I’ll be honest, completely severing ties with my family will be hard, but my brother is in need. He’s the innocent person in all this. What happened between my dad and his mother, is not his fault at all. He was just born into this life; forced into this world without a say, just like everyone else. He deserves the best prospects possible.

OP posts:
differentnameforthis · 28/06/2017 07:43

I'd be happy to sever ties to anyone who thought leaving a lonely orphan child at the mercy of the state was better than offering him a home.

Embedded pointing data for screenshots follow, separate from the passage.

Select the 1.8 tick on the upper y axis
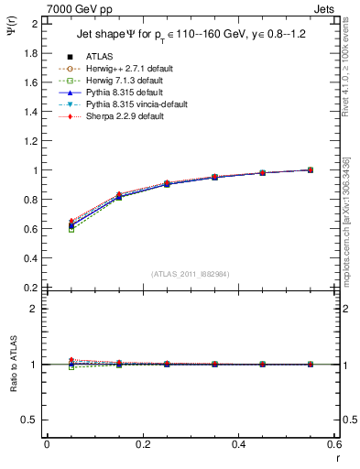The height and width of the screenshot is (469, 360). tap(30, 53)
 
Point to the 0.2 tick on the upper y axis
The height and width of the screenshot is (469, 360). tap(30, 288)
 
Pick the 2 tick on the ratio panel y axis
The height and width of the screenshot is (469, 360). tap(34, 309)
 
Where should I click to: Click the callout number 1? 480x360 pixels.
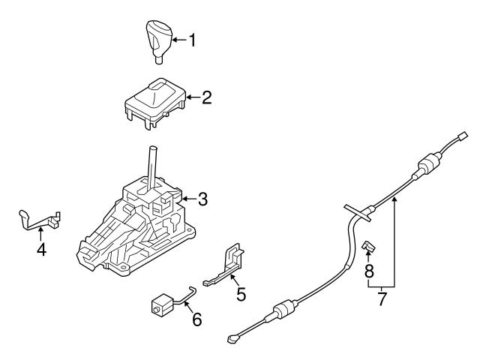[x=191, y=39]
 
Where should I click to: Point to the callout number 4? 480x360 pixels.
[x=42, y=249]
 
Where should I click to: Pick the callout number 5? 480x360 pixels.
[x=241, y=294]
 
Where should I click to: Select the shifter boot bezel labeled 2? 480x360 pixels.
[x=154, y=100]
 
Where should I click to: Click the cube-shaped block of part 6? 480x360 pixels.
[x=162, y=306]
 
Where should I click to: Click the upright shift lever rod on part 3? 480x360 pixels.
[x=152, y=166]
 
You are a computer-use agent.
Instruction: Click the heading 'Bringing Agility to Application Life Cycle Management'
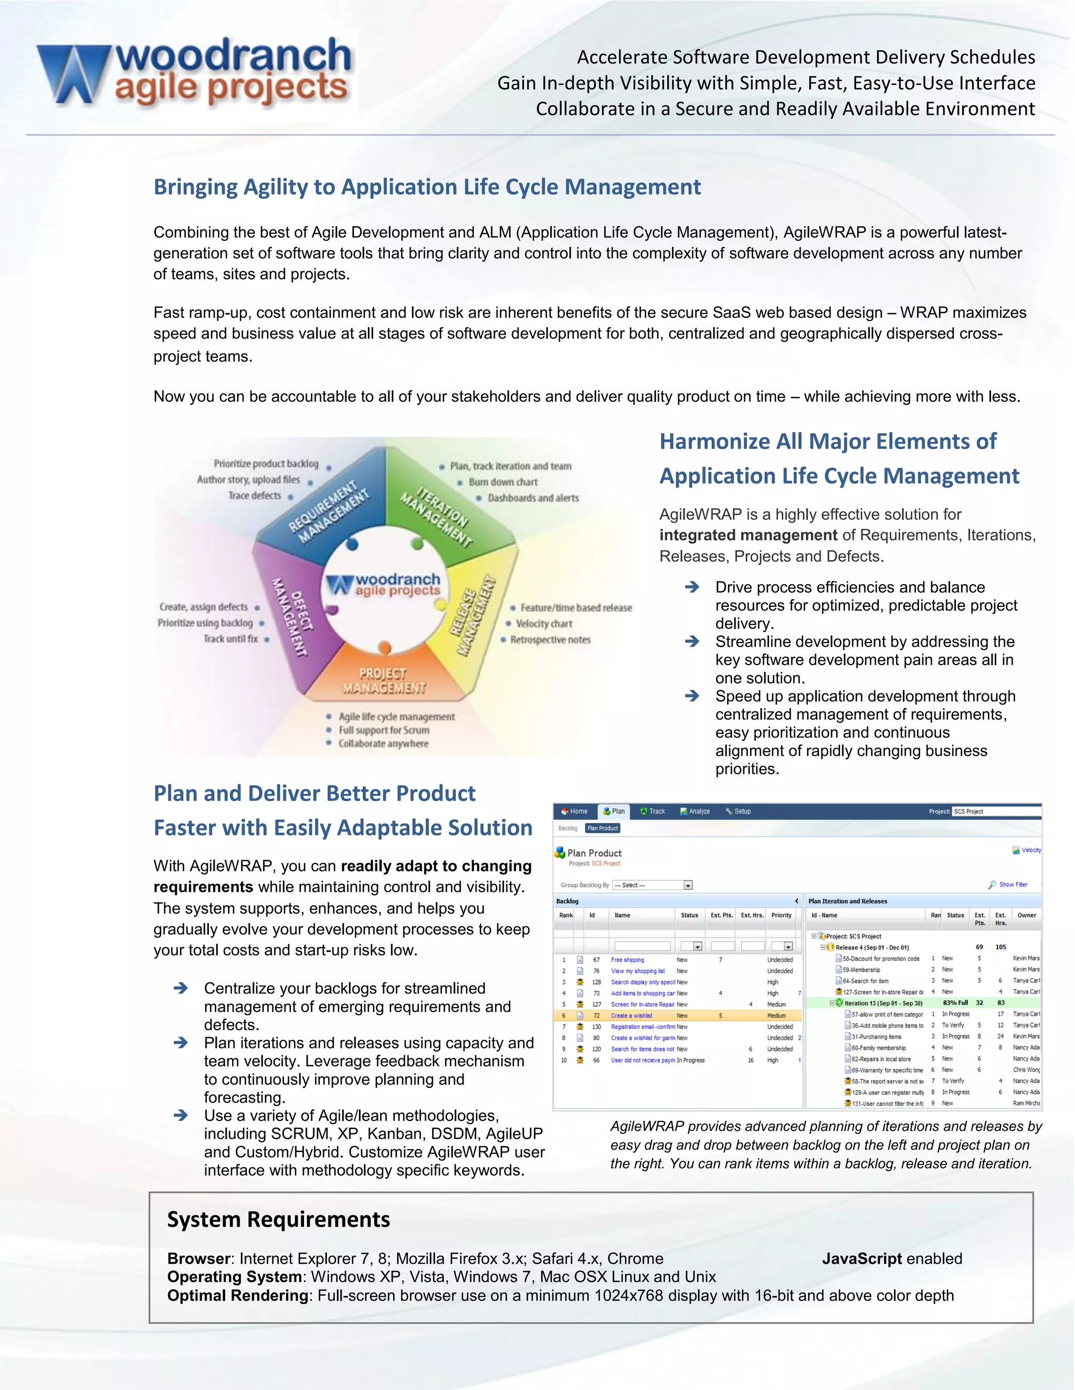pos(427,187)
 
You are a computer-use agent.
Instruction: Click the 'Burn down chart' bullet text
pos(503,483)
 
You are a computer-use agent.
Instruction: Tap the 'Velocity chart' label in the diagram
pos(544,624)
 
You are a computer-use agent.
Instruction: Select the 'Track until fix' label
pos(230,639)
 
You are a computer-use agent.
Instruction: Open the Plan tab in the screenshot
pos(615,811)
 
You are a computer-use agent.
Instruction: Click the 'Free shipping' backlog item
pos(627,960)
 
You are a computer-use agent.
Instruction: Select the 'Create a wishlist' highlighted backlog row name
pos(631,1016)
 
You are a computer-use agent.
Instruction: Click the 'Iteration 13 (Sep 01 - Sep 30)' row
pos(883,1003)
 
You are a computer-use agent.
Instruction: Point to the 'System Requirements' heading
pos(278,1220)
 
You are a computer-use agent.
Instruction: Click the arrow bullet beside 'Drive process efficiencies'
pos(692,587)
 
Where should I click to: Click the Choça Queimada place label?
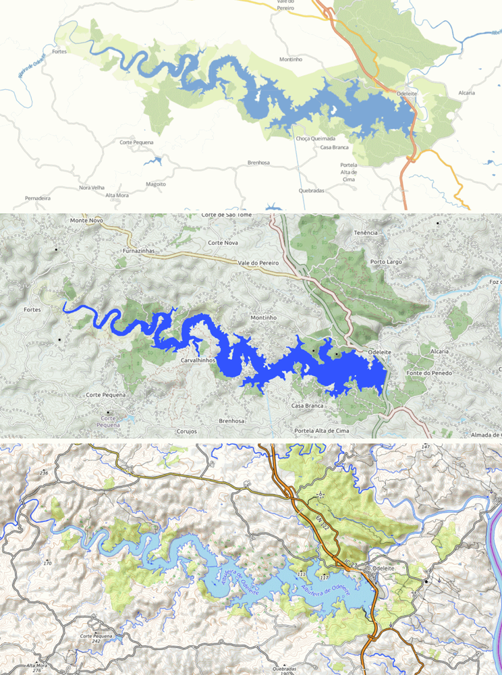[311, 138]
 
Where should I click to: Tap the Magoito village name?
[156, 184]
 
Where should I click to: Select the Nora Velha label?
[92, 188]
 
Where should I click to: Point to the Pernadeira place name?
[38, 198]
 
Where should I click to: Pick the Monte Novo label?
[86, 221]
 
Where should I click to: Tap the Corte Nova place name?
[225, 242]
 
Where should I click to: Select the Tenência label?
[365, 233]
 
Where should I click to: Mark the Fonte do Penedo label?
[428, 373]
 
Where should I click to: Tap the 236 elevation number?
[45, 473]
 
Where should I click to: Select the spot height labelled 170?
[47, 563]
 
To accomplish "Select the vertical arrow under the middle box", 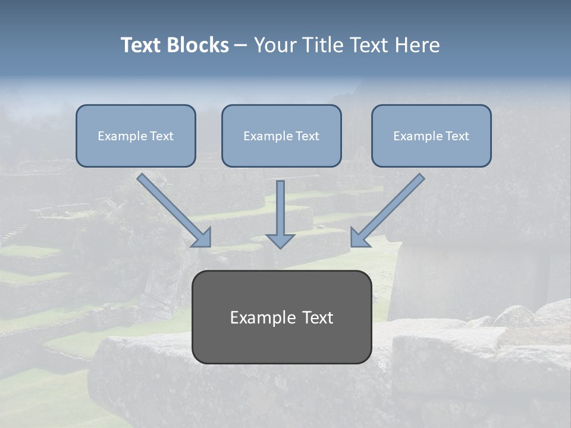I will (280, 208).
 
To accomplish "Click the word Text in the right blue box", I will (456, 136).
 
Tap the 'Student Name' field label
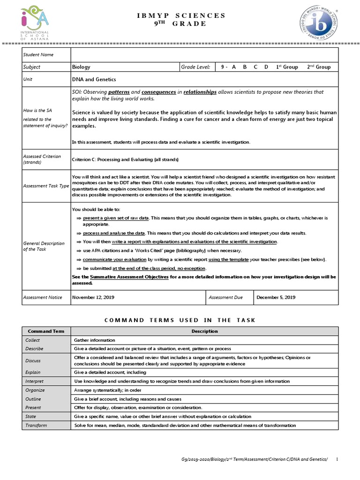tap(38, 55)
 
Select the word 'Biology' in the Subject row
tap(81, 67)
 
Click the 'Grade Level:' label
tap(195, 67)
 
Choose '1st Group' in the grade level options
tap(286, 67)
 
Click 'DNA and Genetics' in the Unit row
tap(94, 80)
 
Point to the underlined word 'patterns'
tap(119, 92)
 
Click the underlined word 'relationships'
tap(200, 92)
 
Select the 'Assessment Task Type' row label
tap(46, 186)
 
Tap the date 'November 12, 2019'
tap(93, 297)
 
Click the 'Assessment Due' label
tap(226, 297)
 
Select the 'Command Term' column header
tap(46, 331)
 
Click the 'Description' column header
tap(204, 331)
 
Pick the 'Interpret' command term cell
tap(34, 382)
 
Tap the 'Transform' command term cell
tap(36, 425)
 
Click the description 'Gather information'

Your family are showing their true colours..they are holding a grudge against a little bow who has done no-one any harm, whose only crime was to born to a cheating man who probably just used his mum!

WinifredAtwellsOtherPiano · 28/06/2017 08:00

I think it's the right thing to do. Your mother is clearly no loss but I'm baffled by your brothers' deal - have they explained what's so very wrong about caring for an innocent orphaned child? I'd have another try working on them and any wives or girlfriends because parenting can be tough and extra family support is always a bonus as long as the givers aren't too appalling.

spiney · 28/06/2017 09:59

If you do this OP - you could have a lovely family ( you and your half brother) instead of the miserable one you have been saddled with.

I hope you do and the best of luck to you.

SDTGisAnEvilWolefGenius · 28/06/2017 11:00

@user1498213348 - you sound like a truly wonderful person, and shame on your family for their horrible attitude towards an innocent boy.

What you are considering doing is an amazing thing, and your family should be so proud of you.